Face-to-face teaching is a completely different experience from teaching students online. In person, an instructor can closely oversee what a student is doing, observing how a student is processing a lesson and reacting to the situation accordingly. Teaching students online without taking certain considerations can result in students getting lost in the fold.
Instructional scaffolding provides a learning environment that is supportive, which is vital within an online space that can be isolating. Students are encouraged to ask questions and engage with their classmates when learning new course material. The teacher does not sit at the front of the class or the center of the circle. They are part of the wider circle with the students, serving more in mentor role. As a result, students typically take a more active role in their learning.
Teaching students who are not physically in the classroom requires instructors to constantly adapt to the virtual environment and adjust their techniques accordingly. It may not be obvious if a student is fully on pace, so providing scaffolding around various portions of a lesson is vital. If an instructor begins feeling participation levels decreasing as the lesson continues on, he/she may breakout students into smaller groups to liven things up. They might also use this feature when needing to work with a student individually but not wishing to do so publicly.

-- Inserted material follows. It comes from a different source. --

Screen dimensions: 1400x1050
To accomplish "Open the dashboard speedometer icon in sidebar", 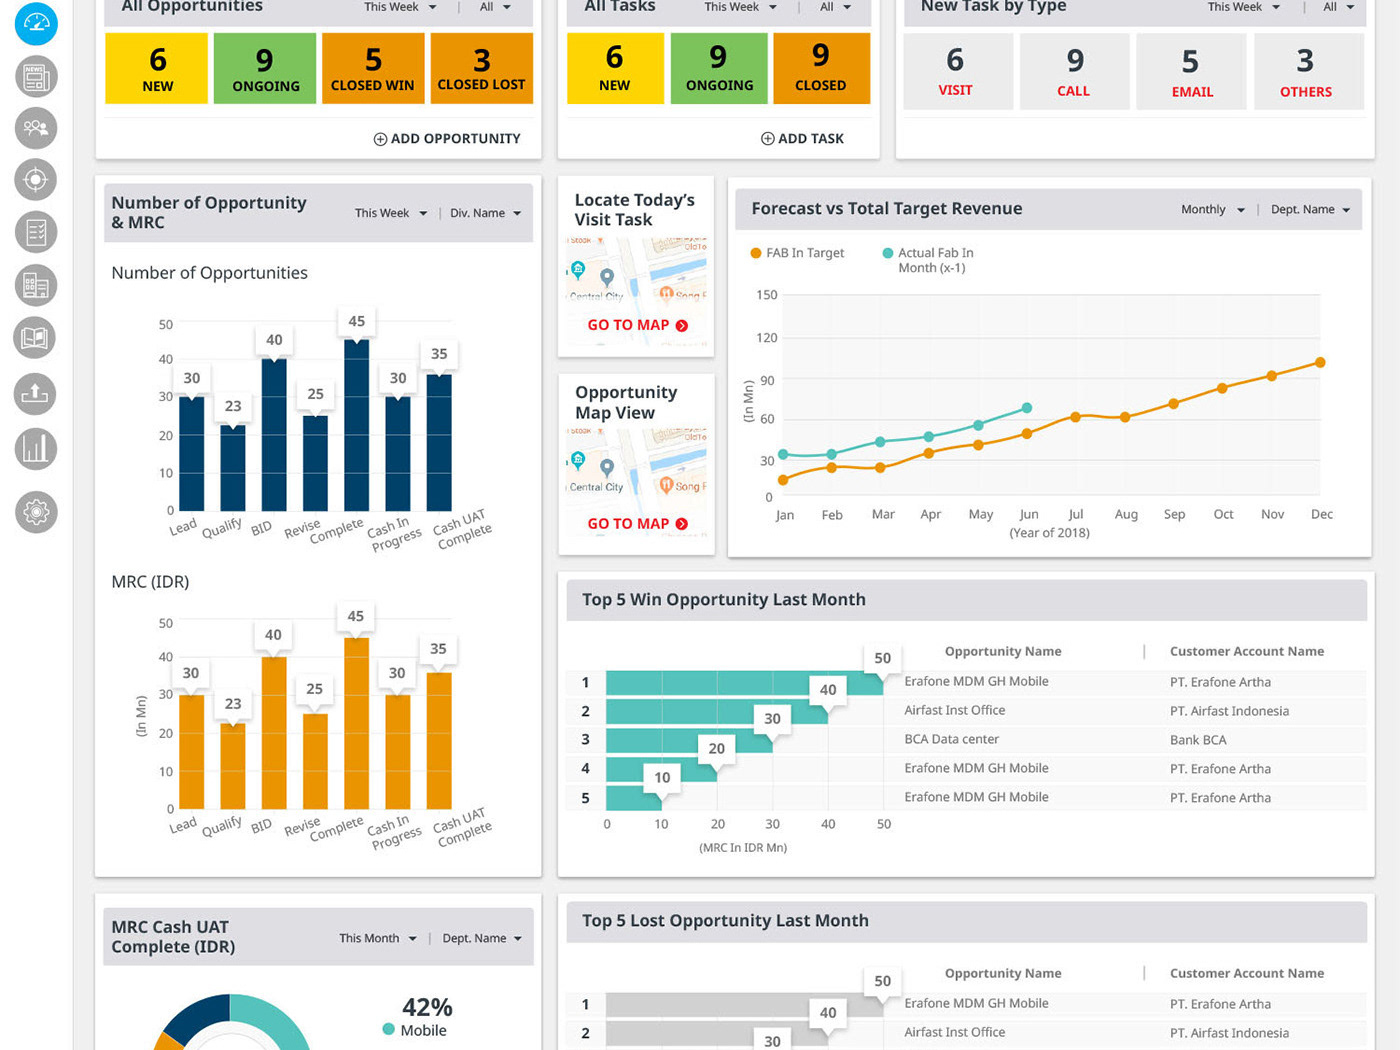I will coord(36,23).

In another scenario, an instructor who has grown uncertain if a student is fully comprehending the major elements of each lesson might administer quizzes to gauge understanding. Perhaps if the entire class is collectively failing to grasp a concept, group activities can be carried out on a digital whiteboard. Instructors who utilize the positive attributes of the technology will have simultaneously minimized any potential negatives.

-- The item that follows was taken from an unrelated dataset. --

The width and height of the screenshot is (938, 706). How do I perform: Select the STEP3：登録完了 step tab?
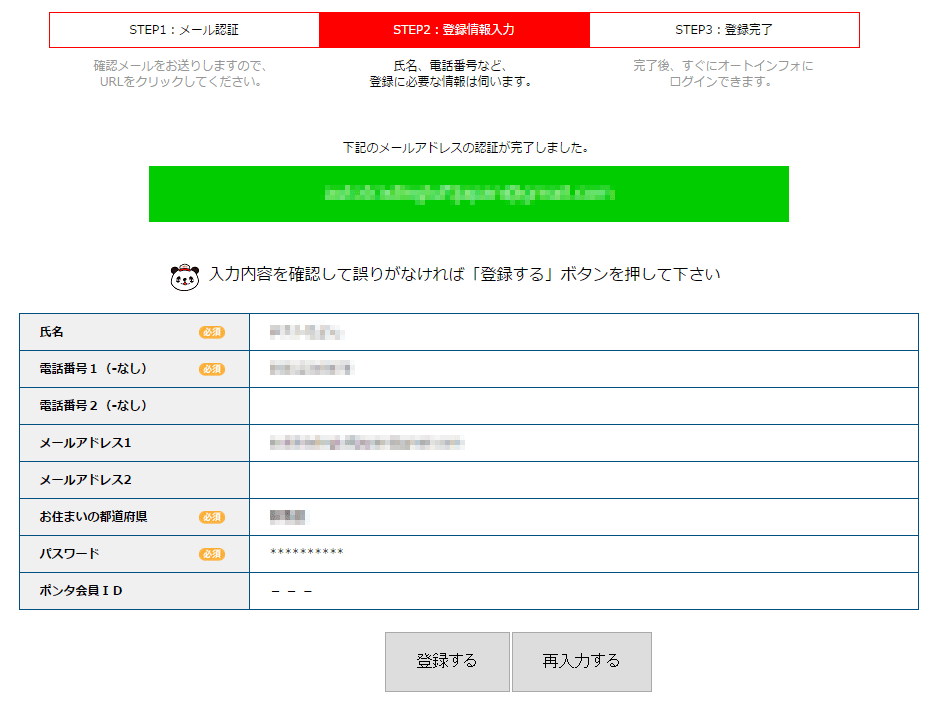pos(724,30)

Succeeding with Instructional Scaffolding in Online Education
Scaffolding is about guiding your students through a carefully planned process. If you were to ask your student to read an entire book, and write a detailed essay of the main themes by the end of the week, you would have a lot of overwhelmed students. The workload would be too much. The lack of detail on what points to focus on in their essay would infuriate them. Some students might struggle to complete the assignment on time. And the ones who do manage to complete their work on time might not turn in a spectacular final result.
An online instructor must help foster comfortable social interaction if they want their scaffolding techniques to be effective. If the instructor fails to implement the right dynamic in this online setting, collaboration, one of the main keys in instructional scaffolding, will not be productive.
Since you are not sitting in an actual classroom when engaged in online teaching, it is also vital that you know your students’ limitations. Are some of your students driven to distraction with an inability to self-regulate? If so, it will be necessary to adjust your scaffolding techniques to avoid them being less effective in comparison to these techniques used by an in person instructor.
Now you have a basic understanding of what is scaffolding instruction. Your goal is to help learners bridge a cognitive gap, whether that be providing feedback, explaining, offering behavior for imitation, or asking questions that require a cognitive answer. Having the right strategies or scaffolding for each student will mean watching and listening closely to what the learner does, and finding the most appropriate response.
Your best bet is to facilitate the learning process as opposed to simply directing it. With the right goals set in place and the proper structure to get there, students can move from being reliant on their instructor to self-sufficient learners.